## Directions
Every entry needs to be reproduced exactly.

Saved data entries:
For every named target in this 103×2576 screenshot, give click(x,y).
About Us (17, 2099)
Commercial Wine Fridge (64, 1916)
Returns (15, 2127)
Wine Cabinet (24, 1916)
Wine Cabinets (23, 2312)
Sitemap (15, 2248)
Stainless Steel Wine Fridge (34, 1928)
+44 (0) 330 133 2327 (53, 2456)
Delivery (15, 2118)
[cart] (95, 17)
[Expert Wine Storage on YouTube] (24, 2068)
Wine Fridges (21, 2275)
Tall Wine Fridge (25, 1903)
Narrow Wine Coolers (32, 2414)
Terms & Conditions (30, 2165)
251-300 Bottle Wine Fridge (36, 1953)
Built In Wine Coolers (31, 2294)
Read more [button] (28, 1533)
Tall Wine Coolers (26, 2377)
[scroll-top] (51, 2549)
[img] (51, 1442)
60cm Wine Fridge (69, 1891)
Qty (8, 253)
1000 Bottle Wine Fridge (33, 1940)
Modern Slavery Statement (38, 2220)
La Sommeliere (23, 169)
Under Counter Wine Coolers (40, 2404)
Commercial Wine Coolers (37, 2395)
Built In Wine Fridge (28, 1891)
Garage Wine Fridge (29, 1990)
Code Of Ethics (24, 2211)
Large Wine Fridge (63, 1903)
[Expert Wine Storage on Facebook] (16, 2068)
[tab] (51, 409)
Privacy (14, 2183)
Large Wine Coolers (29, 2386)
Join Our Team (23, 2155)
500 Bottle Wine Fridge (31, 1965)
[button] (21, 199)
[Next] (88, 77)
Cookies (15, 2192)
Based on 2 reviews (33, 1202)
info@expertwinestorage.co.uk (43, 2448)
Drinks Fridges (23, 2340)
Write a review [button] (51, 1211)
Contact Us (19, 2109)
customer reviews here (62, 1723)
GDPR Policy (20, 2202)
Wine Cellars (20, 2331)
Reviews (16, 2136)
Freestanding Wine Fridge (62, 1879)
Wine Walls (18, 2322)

## Response area
For every named target in this 103×2576 screenshot, give click(x,y).
About Us (17, 2099)
Commercial Wine Fridge (64, 1916)
Returns (15, 2127)
Wine Cabinet (24, 1916)
Wine Cabinets (23, 2312)
Sitemap (15, 2248)
Stainless Steel Wine Fridge (34, 1928)
+44 (0) 330 133 2327 (53, 2456)
Delivery (15, 2118)
[cart] (95, 17)
[Expert Wine Storage on YouTube] (24, 2068)
Wine Fridges (21, 2275)
Tall Wine Fridge (25, 1903)
Narrow Wine Coolers (32, 2414)
Terms & Conditions (30, 2165)
251-300 Bottle Wine Fridge (36, 1953)
Built In Wine Coolers (31, 2294)
Read more [button] (28, 1533)
Tall Wine Coolers (26, 2377)
[scroll-top] (51, 2549)
[img] (51, 1442)
60cm Wine Fridge (69, 1891)
Qty (8, 253)
1000 Bottle Wine Fridge (33, 1940)
Modern Slavery Statement (38, 2220)
La Sommeliere (23, 169)
Under Counter Wine Coolers (40, 2404)
Commercial Wine Coolers (37, 2395)
Built In Wine Fridge (28, 1891)
Garage Wine Fridge (29, 1990)
Code Of Ethics (24, 2211)
Large Wine Fridge (63, 1903)
[Expert Wine Storage on Facebook] (16, 2068)
[tab] (51, 409)
Privacy (14, 2183)
Large Wine Coolers (29, 2386)
Join Our Team (23, 2155)
500 Bottle Wine Fridge (31, 1965)
[button] (21, 199)
[Next] (88, 77)
Cookies (15, 2192)
Based on 2 reviews (33, 1202)
info@expertwinestorage.co.uk (43, 2448)
Drinks Fridges (23, 2340)
Write a review [button] (51, 1211)
Contact Us (19, 2109)
customer reviews here (62, 1723)
GDPR Policy (20, 2202)
Wine Cellars (20, 2331)
Reviews (16, 2136)
Freestanding Wine Fridge (62, 1879)
Wine Walls (18, 2322)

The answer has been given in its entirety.